Hope inspires us to get up and take another step forward, no matter how hard it is.  An optimist is the person who sits back and believes that life will get better on its own, or someone else will improve things.  Hope is what enables you to stand back up.  It’s exactly what Rocky said.

This might be a first.  I quote T.S. Eliot, Immanuel Kant, Karl Barth, and now…Sylvester Stallone.  I’ll admit it: I love the Rocky movies.  I love boxing.  I never could explain why, until I saw the sixth and last film in the Rocky franchise.  Rocky, who is much older and owns a restaurant, decides to give it one more try.  His adult son comes to see him and talk him out of it, because he (the son) is embarrassed by his has-been Dad trying to prove himself.  “Let me tell you something you already know,” he says, “The world ain’t all sunshine and rainbows.”  (Terrible line, I’ll admit it.)  “It’s a very mean and nasty place and I don’t care how tough you are it will beat you to your knees and keep you there permanently if you let it.  You, me, nobody is gonna hit as hard as life!  But it ain’t about how hard you can hit.  It’s about how hard you can get hit and keep movin’ forward, how much you can take…and keep movin’ forward.  That’s how winning is done!”

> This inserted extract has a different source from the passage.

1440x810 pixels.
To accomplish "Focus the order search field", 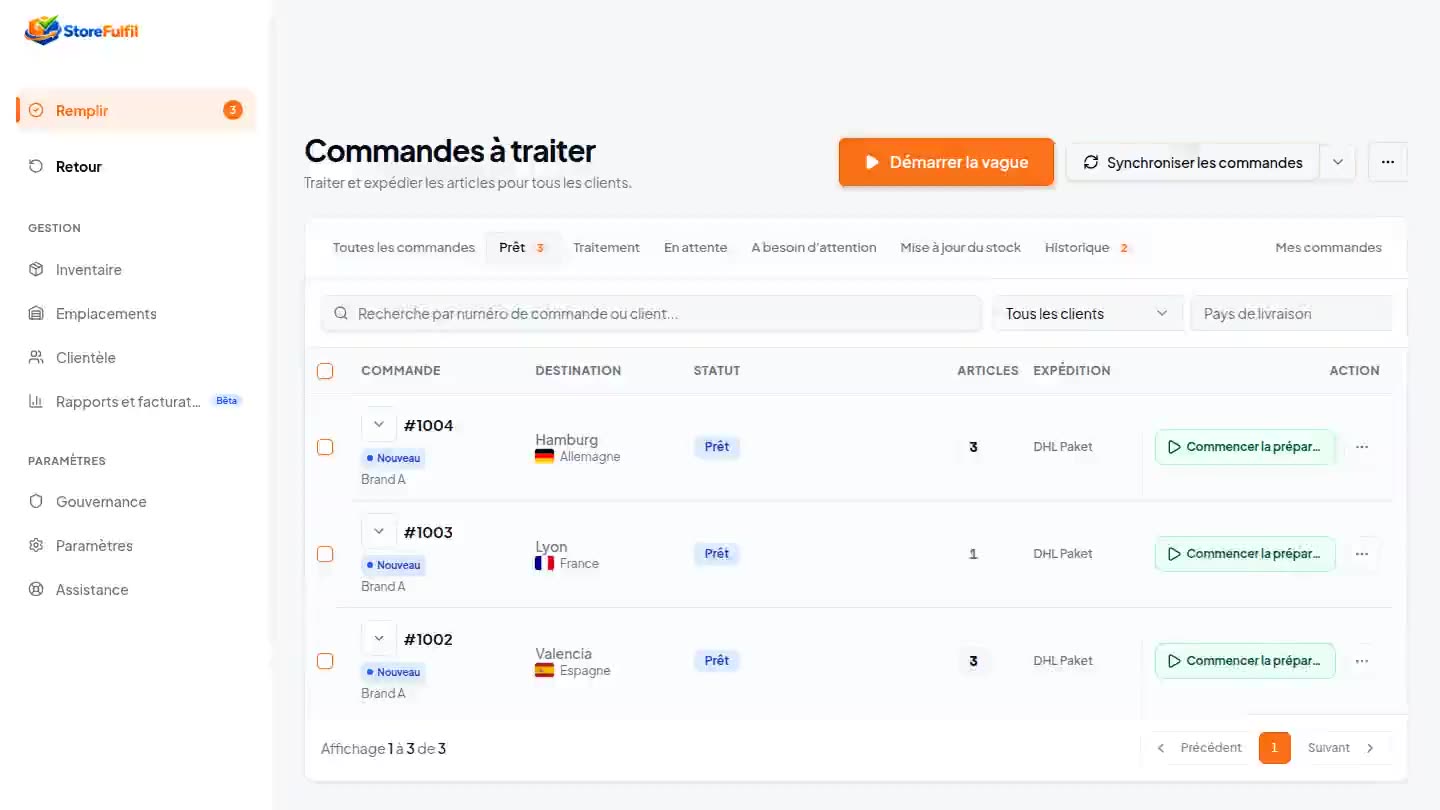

Never in my life did I think I would quote Sylvester Stallone in a sermon, but listen to what these lines say.  Life does knock us down, and hope gives us the ability to stand up again.  That hope comes to us from God, revealed in his Word.  Psalm 130:5 makes it clear: “I wait for the Lord, my whole being waits, and in his word I put my hope.”

The perseverance that comes from suffering and, in turn, helps develop our character is what makes us deeper people.  It enables us to be more compassionate, to empathize with others, to look at life realistically, not through rose-colored glasses.  Having survived, it also gives us hope: hope that no matter what, our God will see us through.  That hope doesn’t also mean that everything will be alright.  Sometimes it won’t be.  However, hope tells us that no matter how things turn out, we are not alone: God will be with us to guide us through the thicket.

I often laugh when nonbelievers say to Christians who are in the midst of suffering, “At least you have your faith to see you through.”  I laugh, because they seem to be saying, “Your faith makes you see things in a happy, optimistic, positive way.”  On the other hand, I don’t laugh, because maybe the unbeliever is saying, “I wish I had what you have — the belief that you are accompanied by a higher power; the belief that you don’t have to go it alone.”  That’s what hope is my friends.

Yes, it comes by having overcome trying times, by seeing that God has already been at work in our lives.  Paul also wrote in 1 Timothy 4:10: “That is why we labor and strive, because we have put our hope in the living God, who is the Savior of all people, and especially of those who believe.”  We do believe — and we do hope, because our God is alive and present, now and forevermore.  Amen.